I remember the last time I could spend with my thatha a few months before he passed, and there is a sorrow that I still cannot be there for those who remain. That I cannot do more. That I am currently unable to take care of them the way I want to, the way they should be taken care of. I remember the way their eyes shine on the rare occasions when I get to see them.. the happiness apparent when they see any of us, we talk to them, we sit with them, we are with them. I cherish the 20 minutes I spent walking with my other grandfather down to the general store, helping him over the shoddy footpath, and helping him back home. His smile at the end of it all made me wish I could do it everyday. I remember the hug my grandma gave me after a year and half. Holding my hand, never wanting to let go. The smile when I told her she was looking good that night.
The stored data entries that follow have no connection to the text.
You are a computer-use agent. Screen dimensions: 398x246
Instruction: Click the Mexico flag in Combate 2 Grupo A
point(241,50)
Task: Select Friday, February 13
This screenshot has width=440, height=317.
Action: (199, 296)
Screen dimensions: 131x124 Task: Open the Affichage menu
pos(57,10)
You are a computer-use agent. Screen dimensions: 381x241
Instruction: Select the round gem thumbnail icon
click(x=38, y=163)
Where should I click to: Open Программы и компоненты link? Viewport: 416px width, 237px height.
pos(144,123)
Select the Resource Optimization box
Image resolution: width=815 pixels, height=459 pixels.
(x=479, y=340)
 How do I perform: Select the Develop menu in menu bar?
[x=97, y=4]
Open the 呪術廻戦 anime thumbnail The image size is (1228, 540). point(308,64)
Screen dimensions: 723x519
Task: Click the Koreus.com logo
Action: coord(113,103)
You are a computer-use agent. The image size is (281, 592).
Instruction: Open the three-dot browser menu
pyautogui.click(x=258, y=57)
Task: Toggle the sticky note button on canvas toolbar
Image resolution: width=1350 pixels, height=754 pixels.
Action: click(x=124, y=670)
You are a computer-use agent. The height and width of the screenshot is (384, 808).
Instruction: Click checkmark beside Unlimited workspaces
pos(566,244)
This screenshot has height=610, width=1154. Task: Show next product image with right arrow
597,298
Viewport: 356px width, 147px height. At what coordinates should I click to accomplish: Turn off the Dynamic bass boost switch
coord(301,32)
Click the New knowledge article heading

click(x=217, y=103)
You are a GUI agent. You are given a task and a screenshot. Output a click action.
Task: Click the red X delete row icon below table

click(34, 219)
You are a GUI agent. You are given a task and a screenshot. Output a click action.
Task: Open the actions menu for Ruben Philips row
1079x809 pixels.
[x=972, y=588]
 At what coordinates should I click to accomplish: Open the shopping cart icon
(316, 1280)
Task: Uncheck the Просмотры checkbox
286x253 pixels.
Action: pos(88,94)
I hate it more because I know it means that soon my parents will be like this. People who I only remember as being young and bigger and stronger than me are slowly showing the signs of age, gray hairs and all. It is a bitter feeling, a sad one, that I cannot shake off. One of my grandmothers is suffering today in a way I did not think possible for her, it is all I can do to hear about what is happening with her. She is being taken care of, true, but such is life that you wish that more could be done.. that she never had to be this way. She has always been a strong loving person, to see her like today is something I could never have imagined. I have vague memories of playing with her before I came back to India in ’94.. I wish I could remember more. There is my dad’s complete archival of all our photos ever.. someday I must sit and see them. They may soon be all that remains of memories that slip away before I can think about them. I want to show them to someone, to describe how wonderful it used to be with these people.

Age is cruel, very cruel.

On the flipside, age is cruel on many things you discover asΒ  a child – the concept of ‘dudes’ and ‘awesome’ and ‘bogus’ – some things you watch when you’re 10 years old, and enjoy to the fullest. I remember watching ‘Teen Wolf’ and the sequel and enjoying them completely. The ‘awesome’ dialogues, the great attitude of M.J.Fox.. it was rocking at a different level! I spent weeks replaying the final sequences of the boy (and not the werewolf) reaching for victory. Similarly, ‘Saved by the Bell‘ and ‘Bill and Ted‘ and ‘Boy Meets World‘ or any of the other 80’s shows and movies. To my rosy memory each of these had special places among the few ‘neat’ things that I watched when little.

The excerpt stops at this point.